> [RECORD SET]
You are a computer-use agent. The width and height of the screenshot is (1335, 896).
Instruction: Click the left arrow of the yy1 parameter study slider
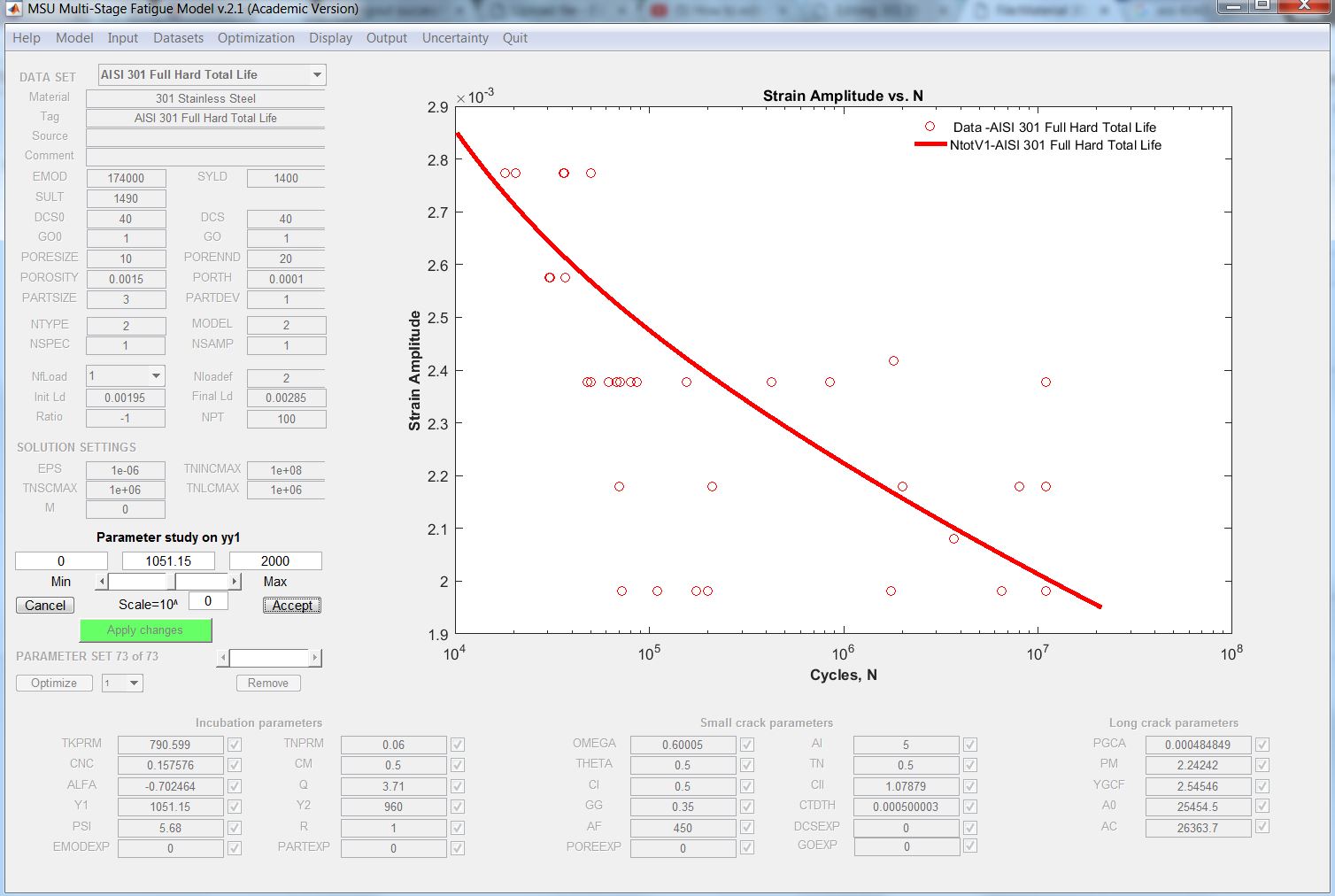[x=103, y=582]
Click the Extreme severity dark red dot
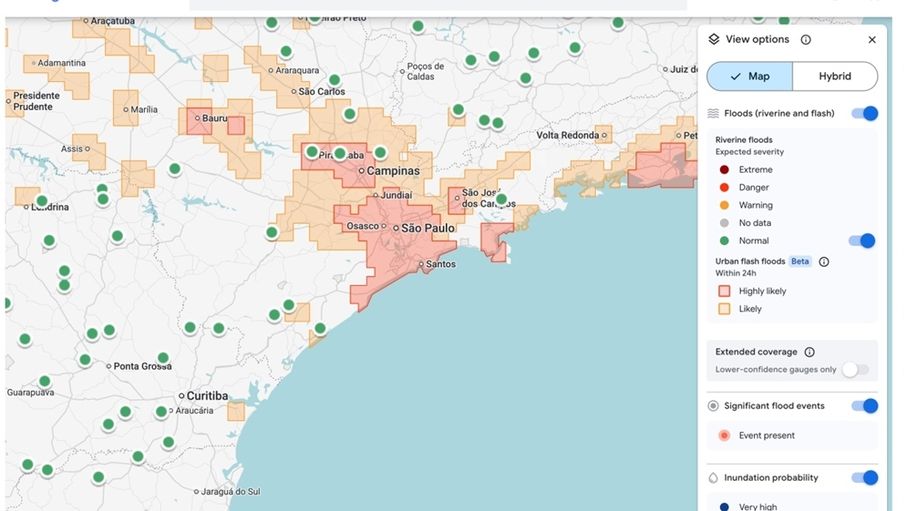Viewport: 907px width, 511px height. pyautogui.click(x=724, y=170)
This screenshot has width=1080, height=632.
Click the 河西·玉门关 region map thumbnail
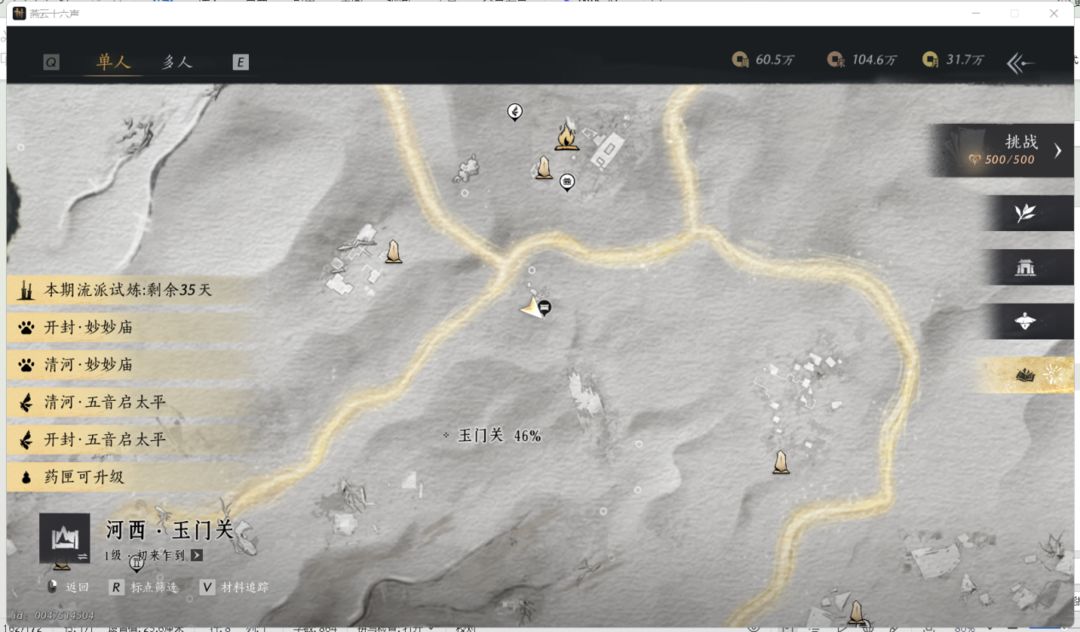coord(65,538)
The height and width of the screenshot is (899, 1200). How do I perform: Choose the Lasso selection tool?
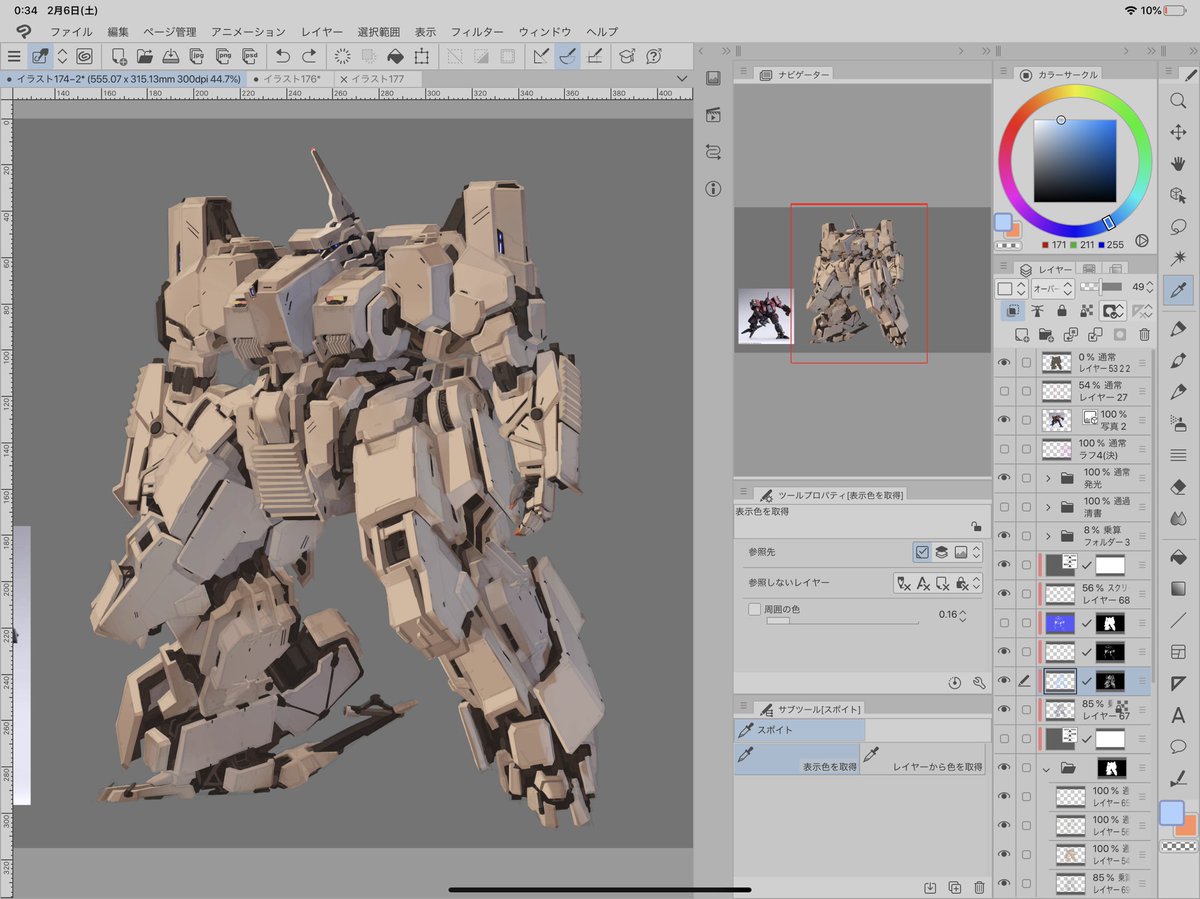1178,226
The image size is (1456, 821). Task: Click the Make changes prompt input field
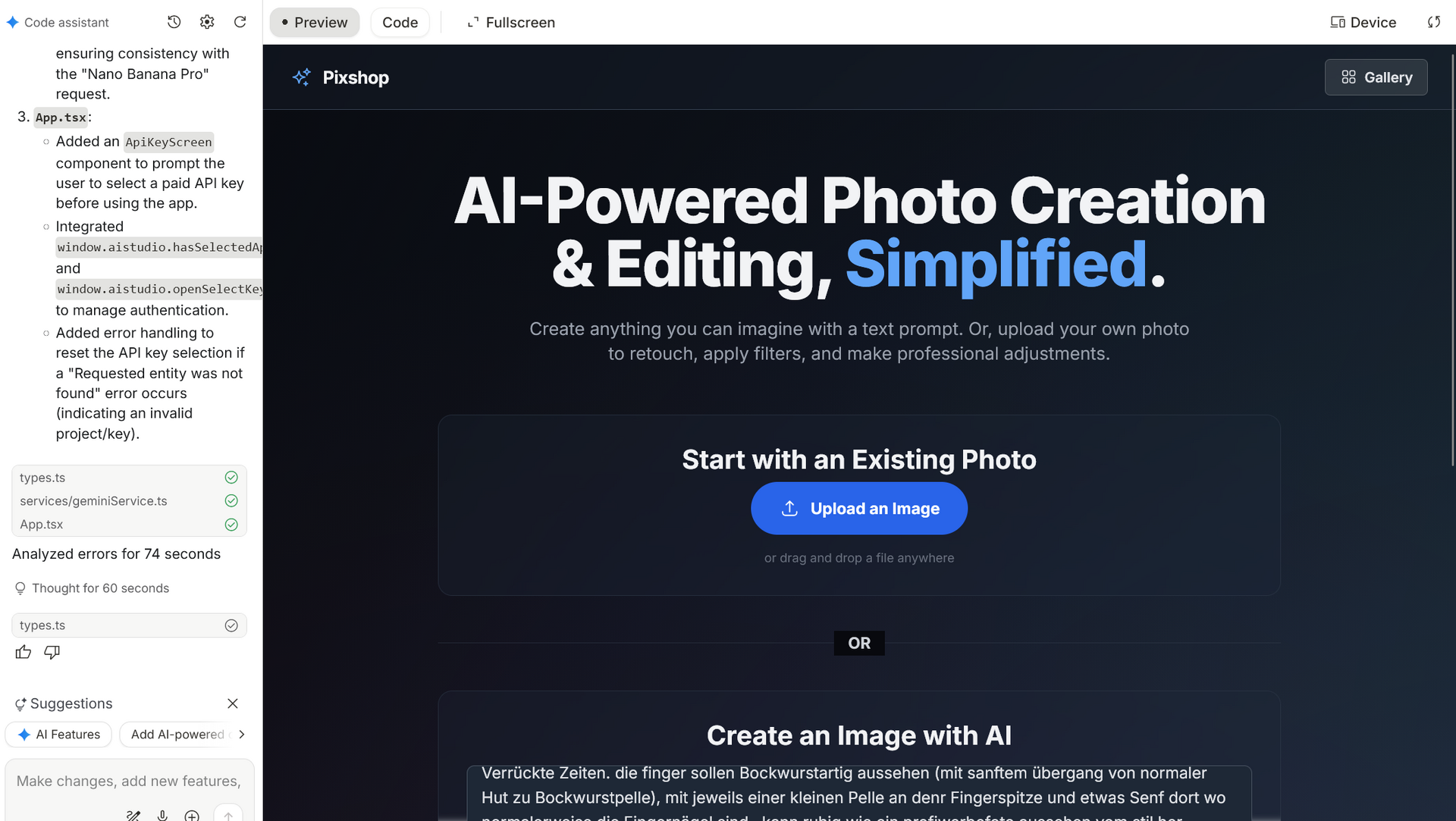[x=129, y=781]
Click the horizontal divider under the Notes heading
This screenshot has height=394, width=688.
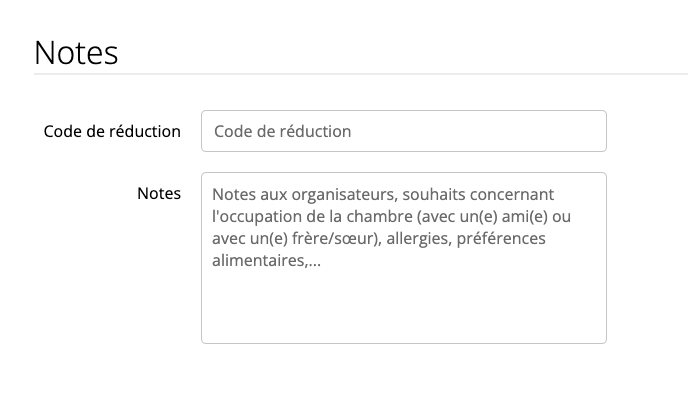(361, 74)
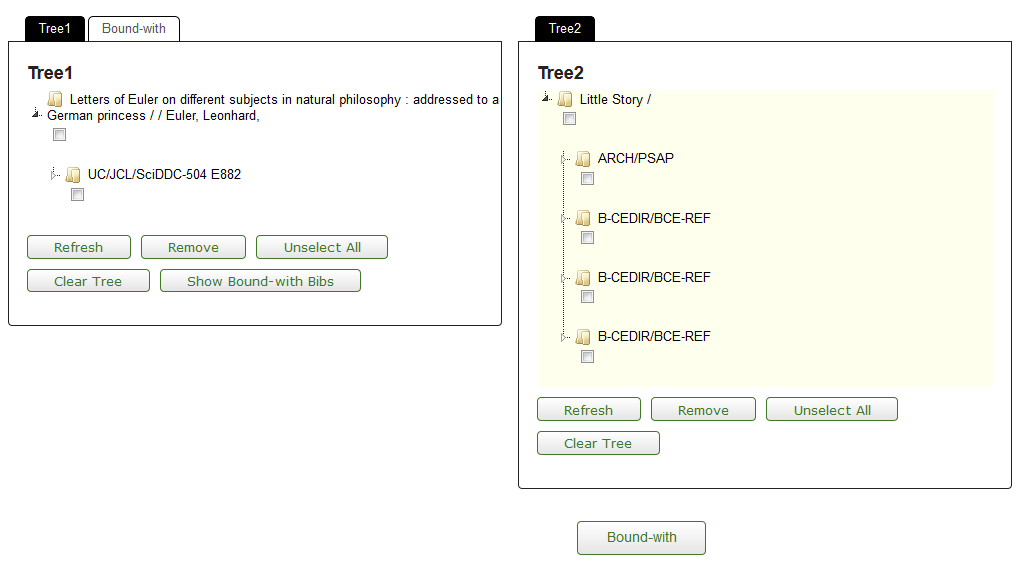Click the folder icon beside Letters of Euler
The width and height of the screenshot is (1021, 562).
tap(55, 99)
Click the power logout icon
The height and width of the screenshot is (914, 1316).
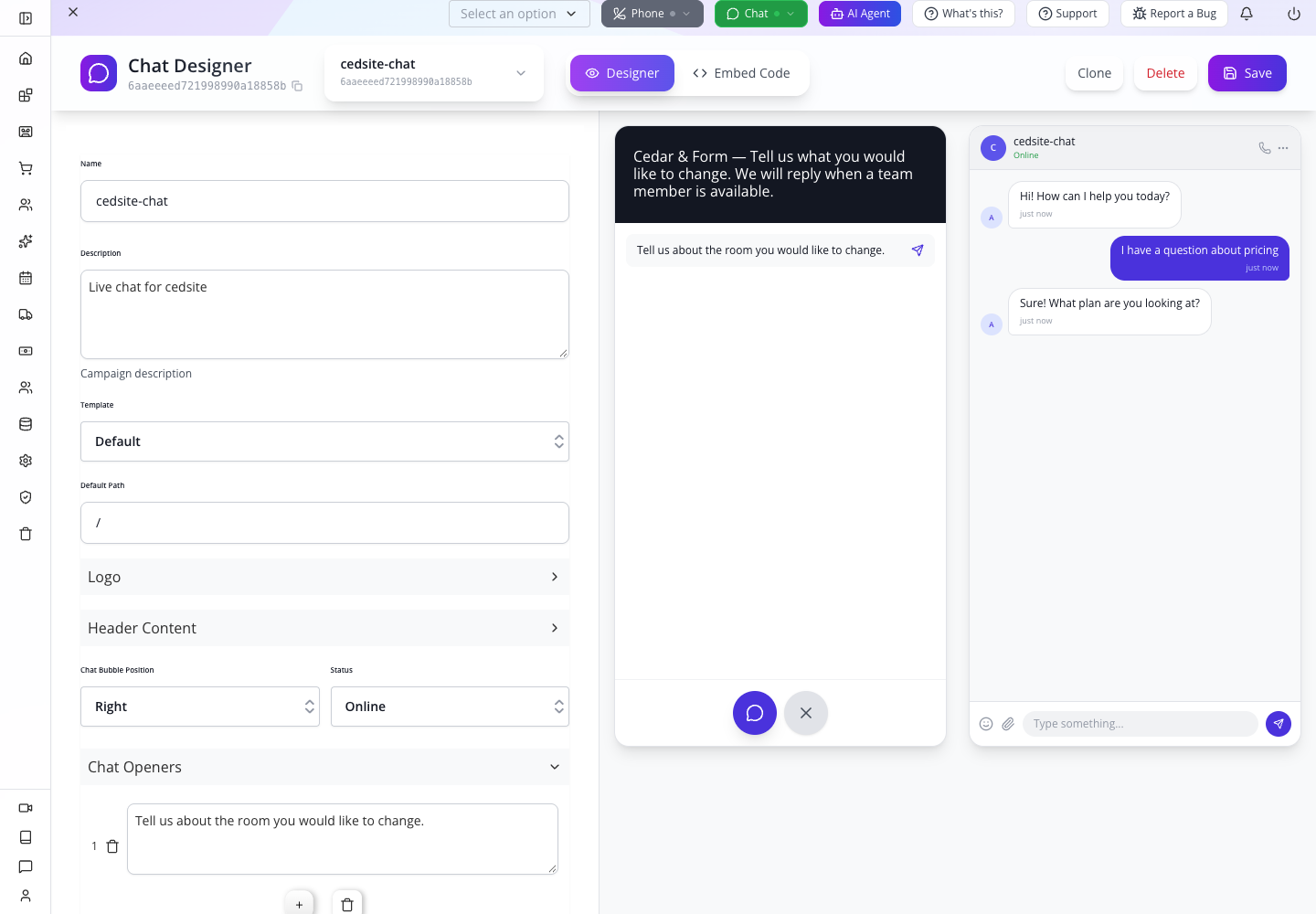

> [BRIEF] Leave every image out, and retype the material exactly.

> [WRITTEN SOLUTION]
You are a computer-use agent. The width and height of the screenshot is (1335, 896).
Instruction: Click the left arrow of the yy1 parameter study slider
[x=103, y=582]
Click the Extreme severity dark red dot
Viewport: 907px width, 511px height. pyautogui.click(x=724, y=170)
This screenshot has width=1080, height=632.
Click the 河西·玉门关 region map thumbnail
coord(65,538)
The height and width of the screenshot is (899, 1200). How do I perform: Choose the Lasso selection tool?
1178,226
The image size is (1456, 821). Task: Click the Make changes prompt input field
[x=129, y=781]
Click the horizontal divider under the Notes heading
This screenshot has height=394, width=688.
(361, 74)
Click the folder icon beside Letters of Euler
The width and height of the screenshot is (1021, 562).
tap(55, 99)
Click the power logout icon
The height and width of the screenshot is (914, 1316).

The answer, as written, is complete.